Open pvider opened 5 years ago
My understanding from previous discussions (admittedly a few years back) about adding new pragmas like the strict-mode one is that it'd go against the "1JS" goal of having a single versionless language. "use strict"
was a bit of a one-off exception to get rid of some really annoying legacy behaviour.
It's also a bit of a special-case that the move to modules and type="module"
lets us make it a "new default" without breaking any old code. I don't think you could really accomplish the same with something like "use expressions"
in the long run, so I'm not sure it could ever be made a default without breaking old code.
So, as much as I'd enjoy writing code in such a language that you suggest, I don't think it's really viable. :\
Best proposal ever. do
is just noise, every statement should be an expression, like Brendan Eich intended.

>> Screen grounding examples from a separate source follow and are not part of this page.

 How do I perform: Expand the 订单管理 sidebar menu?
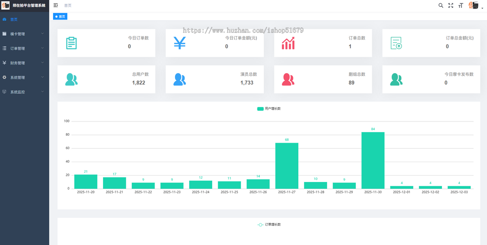[x=24, y=48]
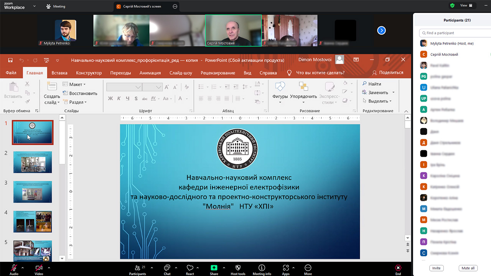Switch to the Вставка ribbon tab
The width and height of the screenshot is (491, 276).
click(59, 73)
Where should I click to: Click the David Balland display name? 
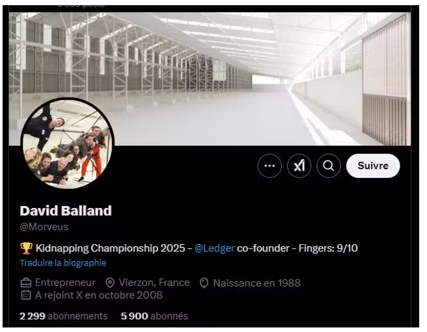point(66,211)
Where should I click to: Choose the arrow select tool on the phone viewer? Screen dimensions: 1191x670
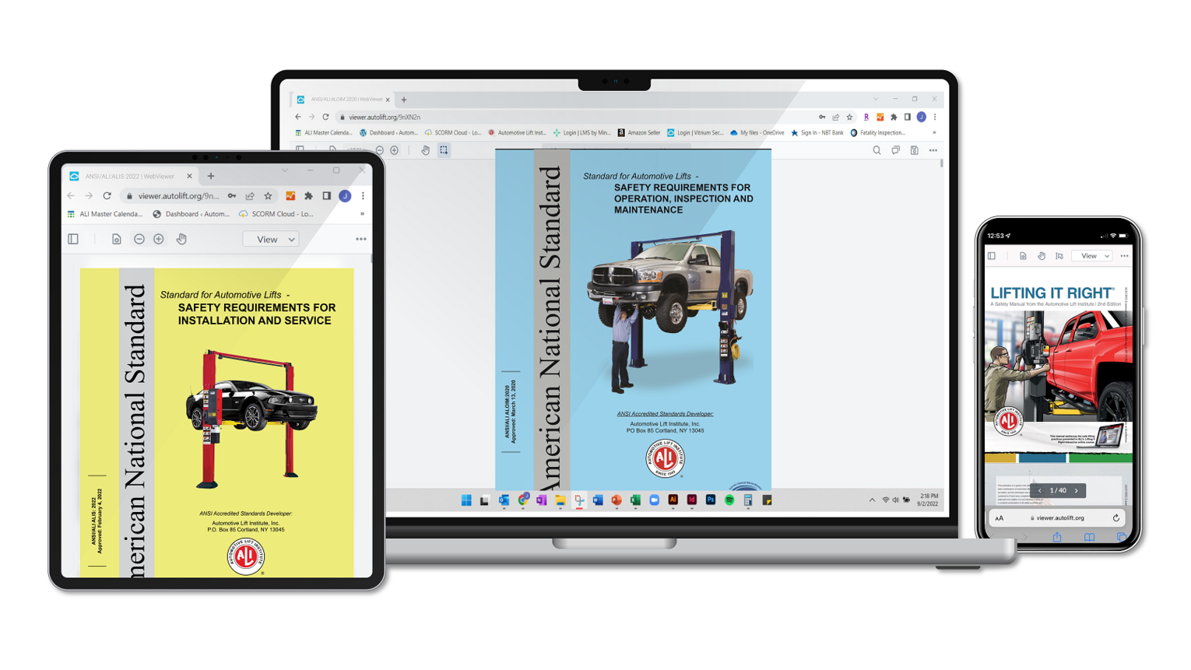(1059, 256)
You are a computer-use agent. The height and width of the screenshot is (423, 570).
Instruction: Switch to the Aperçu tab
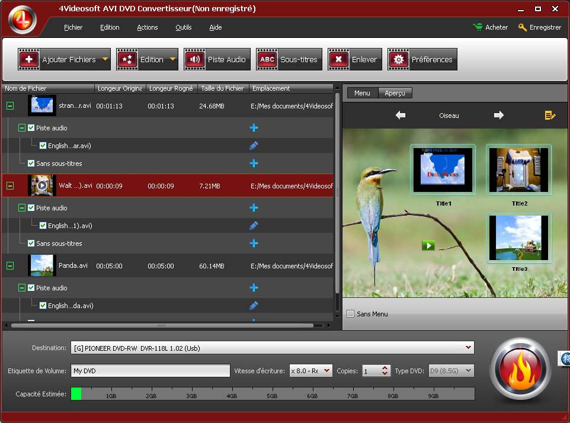(x=395, y=93)
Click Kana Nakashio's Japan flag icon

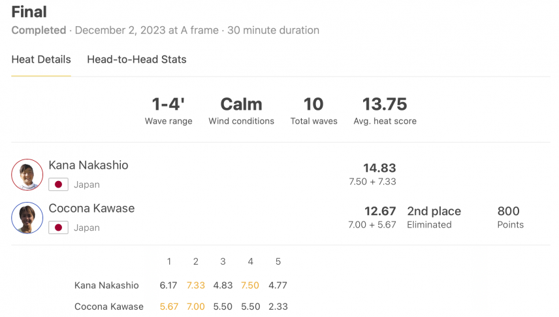[x=59, y=184]
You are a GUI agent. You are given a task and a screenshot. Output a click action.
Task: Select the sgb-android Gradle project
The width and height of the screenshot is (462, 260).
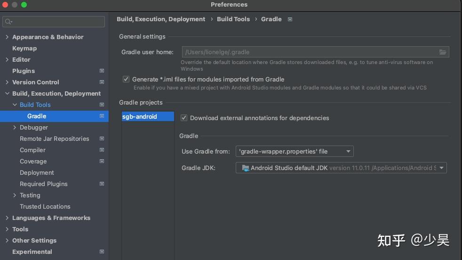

Pretty late, but I would support the idea behind this issue if it were made into a proposal over the "do statement" proposal any day.
I was literally thinking that I would just use do statements in functions, but that seems backward, we should really just have this as the default.
@FireyFly Also, technically, it's backward-compatible:
const sign = (n) => {
if ( n > 0 ) {
1;
} else if ( n < 0 ) {
-1;
} else {
0;
}
};
If that were written today, it wouldn't do anything, but it runs.
If the "use expressions" happened, this would remain unaffected.
Now, if you put the use expressions above it, or in the function only then would it change.
While I agree that this would be awesome, I have a hard time imagining this being adopted, mainly for the reasons @FireyFly mentioned. I imagine that enabling a sort of expressions mode would open a bunch of questions about how various parts of the language should behave, and I have to assume (as someone who has never worked on a JS engine) that it would require introducing a ton of logic throughout the engine to modify behavior based on whether expressions mode is enabled.
But regardless, even if none of that is true (and it might not be, I'm no expert), "use expressions"
should probably be put into its own separate proposal if it is to be pursued or discussed further. While it does overlap with some of the intent of do
-expressions, they have very different scopes, and they are not mutually exclusive: even in an expressions-based JS, we'd still need some construct to allow for blocks on the right-hand-side of an assignment to accomplish the goal of this proposal.
IMO, close this issue, and if anyone wants to pursue "use expressions"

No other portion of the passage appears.